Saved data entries
=== Begin Enclosure ===

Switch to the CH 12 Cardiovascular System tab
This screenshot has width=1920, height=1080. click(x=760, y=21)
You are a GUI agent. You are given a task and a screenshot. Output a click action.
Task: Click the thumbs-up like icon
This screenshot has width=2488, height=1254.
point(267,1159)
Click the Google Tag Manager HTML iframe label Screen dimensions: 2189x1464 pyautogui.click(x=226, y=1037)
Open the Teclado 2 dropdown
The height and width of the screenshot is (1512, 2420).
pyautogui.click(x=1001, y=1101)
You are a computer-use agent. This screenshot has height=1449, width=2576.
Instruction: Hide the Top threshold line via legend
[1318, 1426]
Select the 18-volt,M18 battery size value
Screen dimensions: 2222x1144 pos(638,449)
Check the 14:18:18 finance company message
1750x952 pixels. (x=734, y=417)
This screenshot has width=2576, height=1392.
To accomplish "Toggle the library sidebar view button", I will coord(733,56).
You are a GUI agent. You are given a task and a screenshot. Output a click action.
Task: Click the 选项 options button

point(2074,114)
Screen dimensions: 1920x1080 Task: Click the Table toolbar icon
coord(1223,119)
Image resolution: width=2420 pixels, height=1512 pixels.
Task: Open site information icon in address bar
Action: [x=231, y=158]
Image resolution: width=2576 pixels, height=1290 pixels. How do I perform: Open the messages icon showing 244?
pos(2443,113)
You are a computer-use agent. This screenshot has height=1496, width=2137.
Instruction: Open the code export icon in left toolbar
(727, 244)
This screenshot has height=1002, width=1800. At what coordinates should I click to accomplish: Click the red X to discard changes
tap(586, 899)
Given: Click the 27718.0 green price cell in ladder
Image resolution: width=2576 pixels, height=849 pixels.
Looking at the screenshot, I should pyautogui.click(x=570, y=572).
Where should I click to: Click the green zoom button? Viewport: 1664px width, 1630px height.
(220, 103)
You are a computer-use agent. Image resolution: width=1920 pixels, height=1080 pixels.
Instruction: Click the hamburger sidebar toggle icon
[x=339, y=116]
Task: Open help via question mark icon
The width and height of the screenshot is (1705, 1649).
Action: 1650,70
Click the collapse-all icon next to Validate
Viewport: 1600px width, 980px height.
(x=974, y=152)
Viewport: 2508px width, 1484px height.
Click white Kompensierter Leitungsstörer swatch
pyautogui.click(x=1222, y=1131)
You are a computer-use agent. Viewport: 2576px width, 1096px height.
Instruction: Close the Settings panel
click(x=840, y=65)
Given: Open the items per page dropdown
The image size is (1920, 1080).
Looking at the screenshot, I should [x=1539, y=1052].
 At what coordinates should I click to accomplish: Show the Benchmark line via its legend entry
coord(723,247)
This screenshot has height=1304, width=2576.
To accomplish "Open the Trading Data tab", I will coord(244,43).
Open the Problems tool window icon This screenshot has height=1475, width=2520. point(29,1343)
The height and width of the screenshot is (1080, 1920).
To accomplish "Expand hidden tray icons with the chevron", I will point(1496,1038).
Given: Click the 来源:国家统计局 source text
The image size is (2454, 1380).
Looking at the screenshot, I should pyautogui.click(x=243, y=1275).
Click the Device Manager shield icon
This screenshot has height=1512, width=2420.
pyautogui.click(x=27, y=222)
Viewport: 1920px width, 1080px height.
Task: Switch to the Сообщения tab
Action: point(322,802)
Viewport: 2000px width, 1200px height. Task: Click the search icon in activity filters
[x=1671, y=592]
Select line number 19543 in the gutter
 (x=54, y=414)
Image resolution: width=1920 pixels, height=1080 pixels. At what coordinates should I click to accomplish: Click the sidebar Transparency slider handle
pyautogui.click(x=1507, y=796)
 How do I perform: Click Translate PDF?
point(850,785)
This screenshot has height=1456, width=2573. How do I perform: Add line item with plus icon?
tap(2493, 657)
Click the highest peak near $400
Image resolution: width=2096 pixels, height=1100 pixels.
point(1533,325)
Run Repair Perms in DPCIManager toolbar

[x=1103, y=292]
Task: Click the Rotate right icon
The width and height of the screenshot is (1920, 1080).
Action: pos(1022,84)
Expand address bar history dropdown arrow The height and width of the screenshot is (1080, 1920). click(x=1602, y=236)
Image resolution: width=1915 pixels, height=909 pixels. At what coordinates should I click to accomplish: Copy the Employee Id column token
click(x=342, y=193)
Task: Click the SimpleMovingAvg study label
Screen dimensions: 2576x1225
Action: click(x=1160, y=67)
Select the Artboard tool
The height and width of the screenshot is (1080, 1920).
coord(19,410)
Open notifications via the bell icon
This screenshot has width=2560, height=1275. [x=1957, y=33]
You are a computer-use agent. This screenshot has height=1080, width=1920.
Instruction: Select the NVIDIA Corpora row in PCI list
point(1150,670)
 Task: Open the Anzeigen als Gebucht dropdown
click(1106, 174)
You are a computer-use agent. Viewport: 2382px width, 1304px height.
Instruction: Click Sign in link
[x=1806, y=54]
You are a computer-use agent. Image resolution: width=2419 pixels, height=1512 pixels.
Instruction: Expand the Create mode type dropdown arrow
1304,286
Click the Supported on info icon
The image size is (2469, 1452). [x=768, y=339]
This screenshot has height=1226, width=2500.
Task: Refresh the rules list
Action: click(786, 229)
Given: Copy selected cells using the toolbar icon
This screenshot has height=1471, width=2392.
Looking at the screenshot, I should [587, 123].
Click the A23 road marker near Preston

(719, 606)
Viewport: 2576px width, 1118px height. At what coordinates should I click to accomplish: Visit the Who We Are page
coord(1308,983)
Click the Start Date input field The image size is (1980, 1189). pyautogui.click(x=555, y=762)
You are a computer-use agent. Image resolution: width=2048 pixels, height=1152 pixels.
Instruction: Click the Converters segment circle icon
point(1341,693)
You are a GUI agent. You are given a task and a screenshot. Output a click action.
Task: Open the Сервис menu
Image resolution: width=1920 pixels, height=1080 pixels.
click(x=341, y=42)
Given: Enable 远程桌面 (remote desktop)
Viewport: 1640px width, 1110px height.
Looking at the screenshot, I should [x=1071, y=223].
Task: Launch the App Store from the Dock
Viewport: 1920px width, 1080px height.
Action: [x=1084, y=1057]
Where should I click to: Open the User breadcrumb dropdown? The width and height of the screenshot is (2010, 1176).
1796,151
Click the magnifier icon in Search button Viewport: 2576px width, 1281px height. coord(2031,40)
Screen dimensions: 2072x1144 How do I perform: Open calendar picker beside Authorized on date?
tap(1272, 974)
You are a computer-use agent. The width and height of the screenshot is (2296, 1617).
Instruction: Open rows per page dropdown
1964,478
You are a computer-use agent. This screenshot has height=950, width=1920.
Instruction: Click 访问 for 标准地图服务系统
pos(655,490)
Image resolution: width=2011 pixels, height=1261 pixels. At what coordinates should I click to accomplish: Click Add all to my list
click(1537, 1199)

=== End Enclosure ===

Task directions
Using the records above, copy word for word the line with "Task: Open the Anzeigen als Gebucht dropdown", the line with "Given: Copy selected", and every line between them.

Written solution
 Task: Open the Anzeigen als Gebucht dropdown
click(1106, 174)
You are a computer-use agent. Viewport: 2382px width, 1304px height.
Instruction: Click Sign in link
[x=1806, y=54]
You are a computer-use agent. Image resolution: width=2419 pixels, height=1512 pixels.
Instruction: Expand the Create mode type dropdown arrow
1304,286
Click the Supported on info icon
The image size is (2469, 1452). [x=768, y=339]
This screenshot has height=1226, width=2500.
Task: Refresh the rules list
Action: click(786, 229)
Given: Copy selected cells using the toolbar icon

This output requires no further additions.